Speaking around the global Xbox launch, Bibby is particularly taken with the Falconeer, a one-man indie title, with a unique loko, made with Unity, which shows how powerful the engine’s workflow can be.
“To have a title like this come out. It’s phenomenal. And, of course, there’s others in the pipeline. But you know,just to be able to get there on an indie title at launch. Wow.”
GOING BIG
Indie titles, be they single man or smaller teams, remain the engine’s core audience – on console at least. Titles such as Oddworld: Soulstorm, Iron Man VR and Fall Guys, show that it’s certainly moved beyond that uncertain definition. But when will it start to drive the biggest games?
Bibby recounts a story from a major first-party studio he visited, in which he was told that less-than-half of the workforce of hundreds of people, arrayed across the main floor of the office, had ever actually shipped a triple-A title. Because they take so long to make, because of cancellations, because it’s a young and growing industry.

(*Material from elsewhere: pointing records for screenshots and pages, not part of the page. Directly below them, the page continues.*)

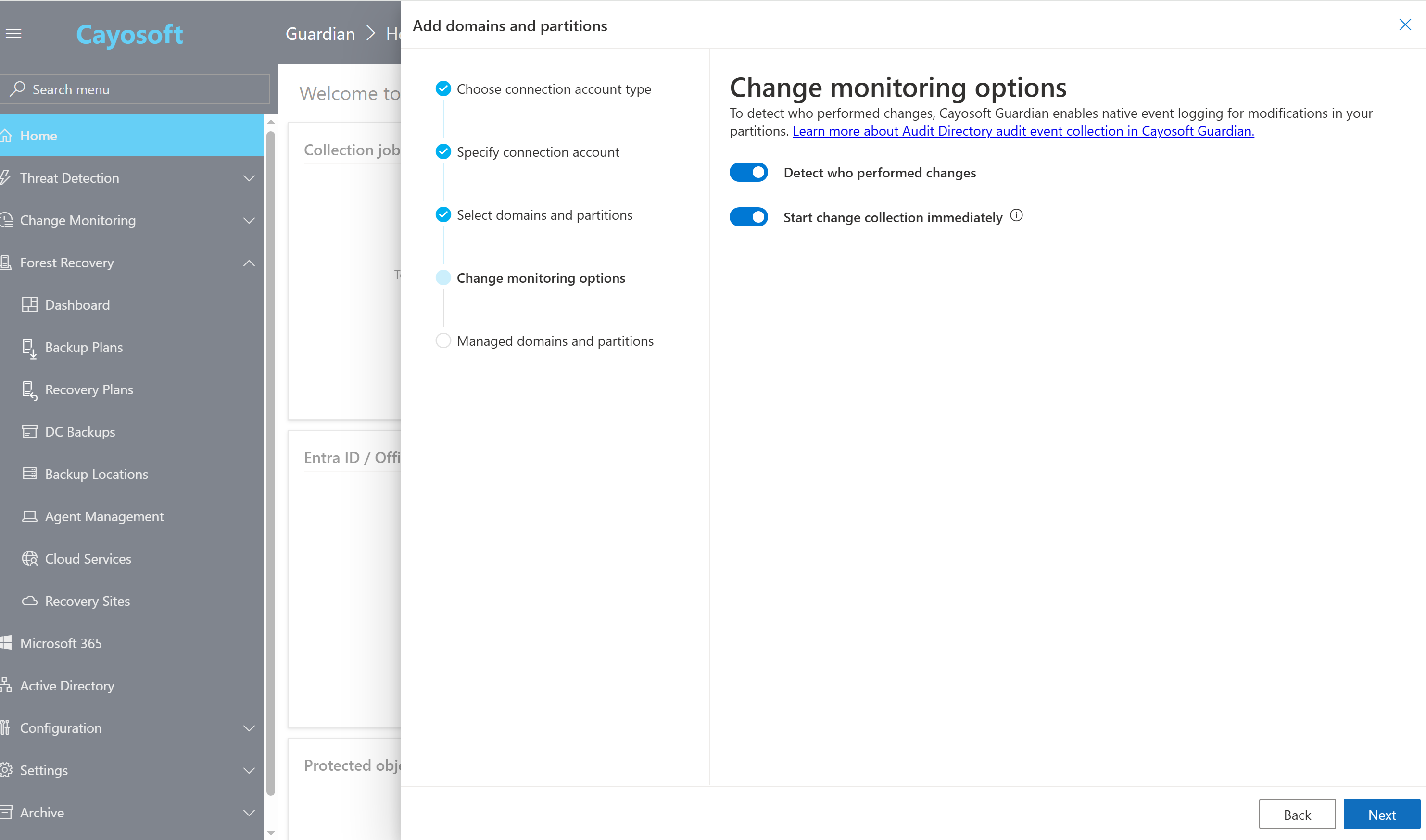
Task: Collapse the Forest Recovery section
Action: [249, 263]
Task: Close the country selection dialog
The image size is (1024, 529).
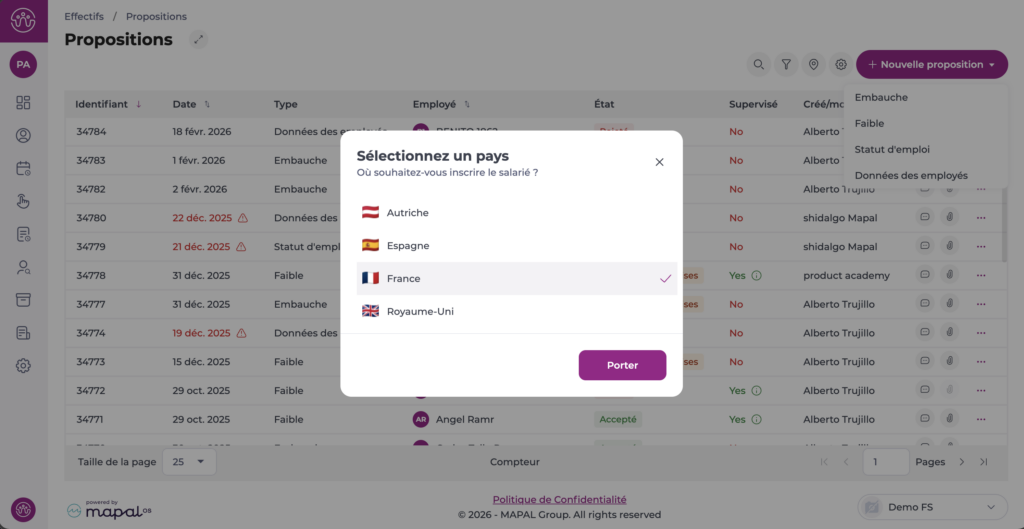Action: click(659, 162)
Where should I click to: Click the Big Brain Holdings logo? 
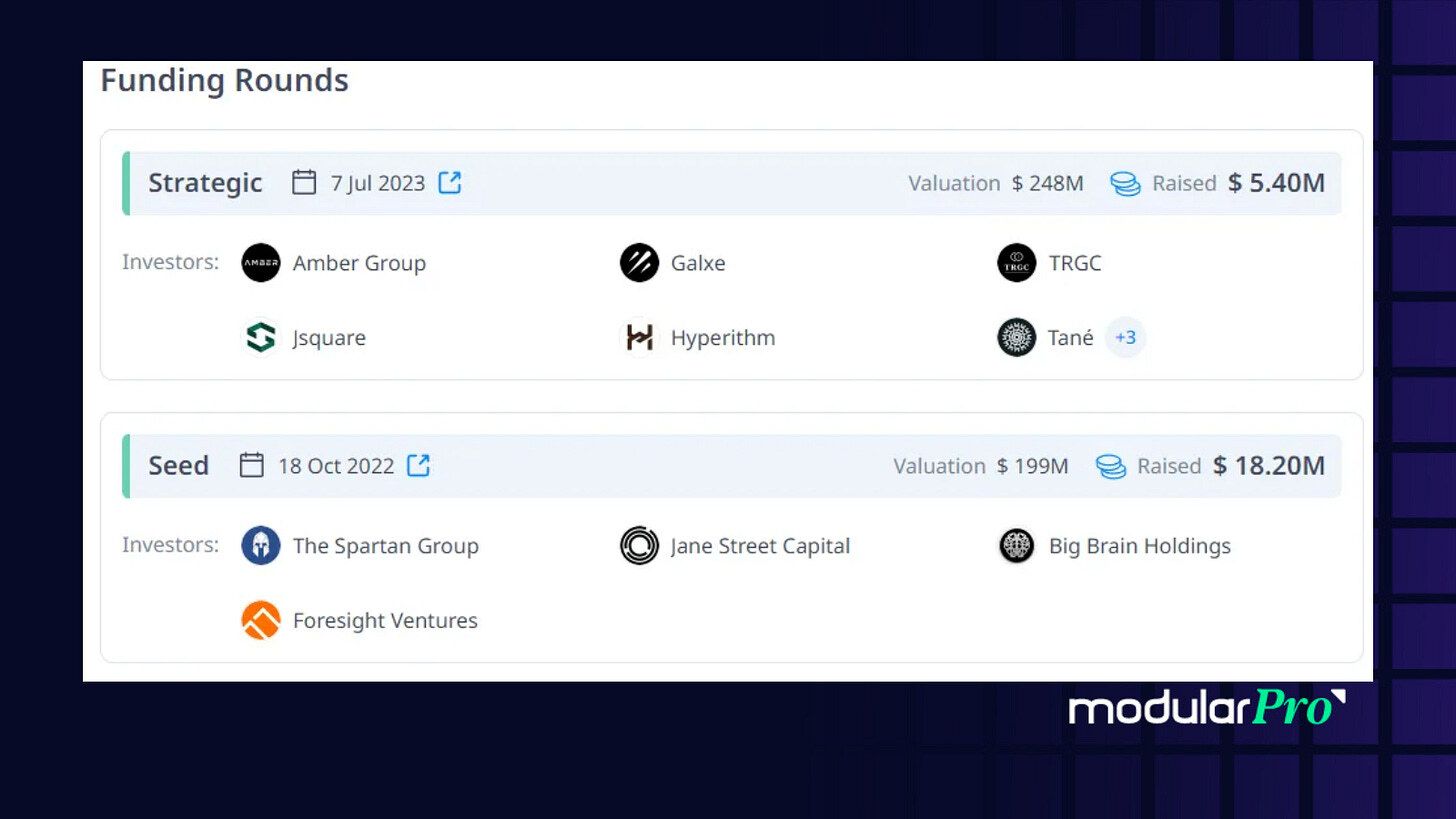(1017, 546)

“They’re all newbies, they’re running a marathon, but they don’t know what the end looks like,” notes Bibby. An with the next generation those team sizes are only going to grow again, and with that even more of those staff will be inexperienced at shipping games at the highest level. “So the next generation is going to be about who can deliver. How can we capture that creative vision and optimise for creator workflows?”
Unity is certainly flexible in the way users can set it up for the workflow that they want. It’s also potentially easier to manage than an in-house engine
“I’ve got an editor, I made an engine. So I’ve now made an upgrade to it. You know what you have to do? I have to wait till night, everybody goes home, and then I have to deploy a brand new engine, all at once, to every machine. Because I can’t have people on different versions.”
Unity is a somewhat more flexible beast: ”Because of the way our compilation model works, you can actually roll it out. And when somebody gets the latest version, it’ll recompile on their local machine with the content.” And such versioning and support issues will be multiplied by the current shift to work from home.
“Now, when you have all these studios distributed, and the employees are getting Unity, they’re getting an LTS (long term support) version. So even if we’re off by one [version update], that’s still gonna work.”
TIME TO UNITE
Unity is now being used in numerous places, as real-time 3D becomes more and more prevalent in our lives. That ubiquity means more Unity users, and they represent an opportunity for an industry that is constantly growing.
Add to that the ability to, relatively easily, reach all the available platforms, and to maintain the engine over a distributed team and we can see clear reasons for the engine’s continued growth on the console side of the industry.